# Project Manager Expectations and Salary- Residential



## GAC2013 (May 15, 2015)

I wanted to get some varying opinions on what expectations you hold your project managers too and what you pay them. Our company is looking to hiring one on but we struggle with what to pay them because we are not exactly sure how much work we expect them to get done (gross revenue or jobs). The only other PM we have is an owner and as many of you know, owners work way more than you could expect a hired PM too. Its hard to use the owner PMs revenue dollars as a basis to go off of. How many jobs at a time do some of your PM's handle? Are these small jobs or big? W2 or 1099? Once some of you made that plunge to hire a PM did you enjoy exponential profits? Did it cause you to have to expand other parts of your work force? Im interested to see what you guys have to say. Please keep in mind this is residential and not commercial. Going to indeed.com and seeing PM jobs for 90K a year almost always is associated with a large commercial contractors. And if 90K a year is the expectation then Im doing something wrong.


----------



## GettingBy (Aug 19, 2010)

GAC2013 said:


> The only other PM we have is an owner and as many of you know, owners work way more than you could expect a hired PM too. Its hard to use the owner PMs revenue dollars as a basis to go off of.

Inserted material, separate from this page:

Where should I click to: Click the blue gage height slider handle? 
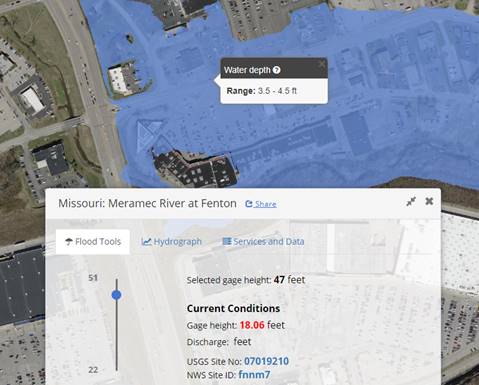[x=116, y=295]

Is the owner data useless?


----------



## Warren (Feb 19, 2005)

Seeing as how we have no idea what your company does, where you are located, or anything else, how can anyone give you valid info?


----------



## GettingBy (Aug 19, 2010)

Yes.

The less info you give, the more generic (and therefore less useful to you specifically) our answers will be, and must be.


----------



## GAC2013 (May 15, 2015)

Warren said:


> Seeing as how we have no idea what your company does, where you are located, or anything else, how can anyone give you valid info?


I was looking for information pertaining to residential construction. We are a design build company out of Atlanta. Home additions, custom homes, kitchen and bath renos.


----------



## Fingersmasher (May 28, 2013)

Hey Rick, just an FYI there aren't too many guys from our area on this site, so you might not get too accurate of an answer. 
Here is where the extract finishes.